CONSIGNES
1. Mettez à jour les enregistrements, depuis leur début jusqu'à la ligne contenant « Toggle the eye » incluse, en remplaçant « sidebar » par « navigation bar » sans rien modifier d'autre.
2. Poursuivez l'extrait consacré aux inégalités de langage chez les jeunes enfants à partir de l'endroit où il s'interrompt.

EXTRAIT
Enfants : inégalités de langage et familles

Selon les livres qu’on leur lit et la manière dont on pratique l’humour en famille, les enfants apprennent plus ou moins bien à jouer avec les mots. Décryptage de ces inégalités de langage précoces. Le vocabulaire des jeunes enfants varie en fonction des caractéristiques économiques et culturelles de leurs familles. Dans la mesure où le langage est une ressource socialement valorisée par les institutions, à commencer par l’école et les administrations publiques, ces variations sociales dans la maitrise du langage constituent des inégalités. Comment expliquer leur reproduction ?

 

par 

Maîtresse de conférences en sociologie, Université Clermont Auvergne (UCA)

Une enquête sociologique collective sous la direction de Bernard Lahire, menée auprès d’enfants âgés de 5-6 ans issus de différents milieux sociaux et publiée dans l’ouvrage Enfances de classe. De l’inégalité parmi les enfants apporte des éléments de réponse.

L’acquisition du langage est un objet d’étude classique de la psychologie et de la linguistique, ces disciplines ayant contribué notamment à mettre en évidence des normes de développement dans ce domaine. Dans une perspective sociologique, elle est envisagée comme un processus se déroulant au cours de la prime enfance, essentiellement dans le contexte familial, mais les normes que l’on considère sont de nature culturelle.
L’objet de la recherche était d’étudier la socialisation des enfants (c’est-à-dire l’ensemble des processus par lesquels ils acquièrent des façons de faire, de penser et d’être qui sont situées socialement) afin de rendre compte de la construction précoce des inégalités dans différents domaines : le logement, la scolarité, le corps, les loisirs, etc.

LES DONNÉES
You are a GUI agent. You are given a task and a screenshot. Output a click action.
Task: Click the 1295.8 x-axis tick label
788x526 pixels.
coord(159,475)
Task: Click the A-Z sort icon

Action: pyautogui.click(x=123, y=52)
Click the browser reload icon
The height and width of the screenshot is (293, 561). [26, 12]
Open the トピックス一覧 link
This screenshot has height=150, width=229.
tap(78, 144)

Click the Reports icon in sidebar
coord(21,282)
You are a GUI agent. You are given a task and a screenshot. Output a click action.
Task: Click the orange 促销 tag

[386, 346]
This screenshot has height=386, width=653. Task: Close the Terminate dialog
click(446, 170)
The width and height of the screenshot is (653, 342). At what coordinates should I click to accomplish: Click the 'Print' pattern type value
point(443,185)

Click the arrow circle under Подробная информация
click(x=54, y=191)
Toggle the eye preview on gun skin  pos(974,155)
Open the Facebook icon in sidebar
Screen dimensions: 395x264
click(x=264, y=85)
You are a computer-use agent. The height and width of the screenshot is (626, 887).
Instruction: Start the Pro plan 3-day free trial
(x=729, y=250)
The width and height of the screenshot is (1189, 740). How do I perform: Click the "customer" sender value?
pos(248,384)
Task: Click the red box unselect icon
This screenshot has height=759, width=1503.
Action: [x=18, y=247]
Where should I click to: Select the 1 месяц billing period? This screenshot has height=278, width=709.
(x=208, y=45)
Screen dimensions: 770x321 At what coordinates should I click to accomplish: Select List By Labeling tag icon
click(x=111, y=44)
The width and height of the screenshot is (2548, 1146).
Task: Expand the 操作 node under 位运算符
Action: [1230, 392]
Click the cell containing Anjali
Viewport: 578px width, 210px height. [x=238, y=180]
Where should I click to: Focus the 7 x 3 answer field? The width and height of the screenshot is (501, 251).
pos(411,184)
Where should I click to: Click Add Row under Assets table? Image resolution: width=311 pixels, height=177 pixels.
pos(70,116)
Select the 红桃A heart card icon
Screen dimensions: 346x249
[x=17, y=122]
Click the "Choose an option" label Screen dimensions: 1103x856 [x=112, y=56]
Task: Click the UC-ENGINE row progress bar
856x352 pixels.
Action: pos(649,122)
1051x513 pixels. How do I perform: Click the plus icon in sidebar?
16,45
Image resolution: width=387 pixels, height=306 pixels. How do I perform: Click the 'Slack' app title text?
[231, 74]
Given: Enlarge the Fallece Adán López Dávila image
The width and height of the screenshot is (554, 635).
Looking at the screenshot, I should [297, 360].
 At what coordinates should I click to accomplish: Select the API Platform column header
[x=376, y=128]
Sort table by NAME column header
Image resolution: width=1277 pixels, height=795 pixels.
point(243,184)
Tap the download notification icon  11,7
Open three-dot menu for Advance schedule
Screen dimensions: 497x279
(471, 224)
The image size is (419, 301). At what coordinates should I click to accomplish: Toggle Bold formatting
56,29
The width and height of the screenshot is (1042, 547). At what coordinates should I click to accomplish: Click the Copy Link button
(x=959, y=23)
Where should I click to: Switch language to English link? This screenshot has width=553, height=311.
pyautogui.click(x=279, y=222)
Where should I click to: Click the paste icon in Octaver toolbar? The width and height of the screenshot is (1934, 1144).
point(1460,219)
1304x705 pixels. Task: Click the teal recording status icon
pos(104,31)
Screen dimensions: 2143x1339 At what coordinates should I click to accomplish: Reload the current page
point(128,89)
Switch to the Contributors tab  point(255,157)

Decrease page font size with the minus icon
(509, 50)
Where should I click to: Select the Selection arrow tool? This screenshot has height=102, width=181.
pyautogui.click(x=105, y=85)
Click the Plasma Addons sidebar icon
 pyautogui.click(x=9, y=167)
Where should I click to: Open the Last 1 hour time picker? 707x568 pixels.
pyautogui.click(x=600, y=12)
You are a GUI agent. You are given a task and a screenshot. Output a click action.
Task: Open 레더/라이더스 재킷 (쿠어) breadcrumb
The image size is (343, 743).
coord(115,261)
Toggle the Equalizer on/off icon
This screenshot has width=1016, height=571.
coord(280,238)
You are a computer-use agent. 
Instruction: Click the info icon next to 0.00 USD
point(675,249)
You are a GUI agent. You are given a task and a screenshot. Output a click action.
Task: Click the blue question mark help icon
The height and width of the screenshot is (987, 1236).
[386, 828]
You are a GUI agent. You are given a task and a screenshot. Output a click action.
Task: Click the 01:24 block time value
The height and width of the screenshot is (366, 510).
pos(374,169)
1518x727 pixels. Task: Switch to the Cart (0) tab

RÉPONSES PAR CONSIGNE
1.
You are a GUI agent. You are given a task and a screenshot. Output a click action.
Task: Click the 1295.8 x-axis tick label
788x526 pixels.
coord(159,475)
Task: Click the A-Z sort icon

Action: pyautogui.click(x=123, y=52)
Click the browser reload icon
The height and width of the screenshot is (293, 561). [26, 12]
Open the トピックス一覧 link
This screenshot has height=150, width=229.
tap(78, 144)

Click the Reports icon in navigation bar
coord(21,282)
You are a GUI agent. You are given a task and a screenshot. Output a click action.
Task: Click the orange 促销 tag

[386, 346]
This screenshot has height=386, width=653. Task: Close the Terminate dialog
click(446, 170)
The width and height of the screenshot is (653, 342). At what coordinates should I click to accomplish: Click the 'Print' pattern type value
point(443,185)

Click the arrow circle under Подробная информация
click(x=54, y=191)
Toggle the eye preview on gun skin  pos(974,155)

2.
Concernant le langage, l’étude des inégalités dans la petite enfance suppose non seulement d’évaluer la « qualité » linguistique des discours selon des critères comme la richesse du vocabulaire ou le degré de correction grammaticale et syntaxique mais aussi d’envisager le rapport au langage, c’est-à-dire la manière d’utiliser le langage.

Or deux rapports au langage inégalement légitimes s’opposent. Le premier consiste à traiter le langage en lui-même, comme un objet autonome qui peut être manipulé indépendamment du contexte d’énonciation. Ce rapport au langage qualifié de réflexif est fortement valorisé dans l’ensemble des institutions de la société et tout particulièrement dans le cadre scolaire. Le deuxième rapport au langage, qualifié de pragmatique, revient à utiliser le langage de manière pratique, pour faire des choses, dans des contextes spécifiques.

L’enquête montre qu’à travers tout un ensemble de pratiques familiales quotidiennes les enfants apprennent progressivement à considérer le langage plutôt d’une manière ou de l’autre, selon les groupes sociaux auxquels ils appartiennent. Cela les prépare inégalement à la vie sociale et plus particulièrement aux situations scolaires.

Parmi l’ensemble des pratiques étudiées dans l’enquête, penchons-nous plus particulièrement sur les choix de livres lus aux enfants d’une part et les usages de l’humour d’autre part.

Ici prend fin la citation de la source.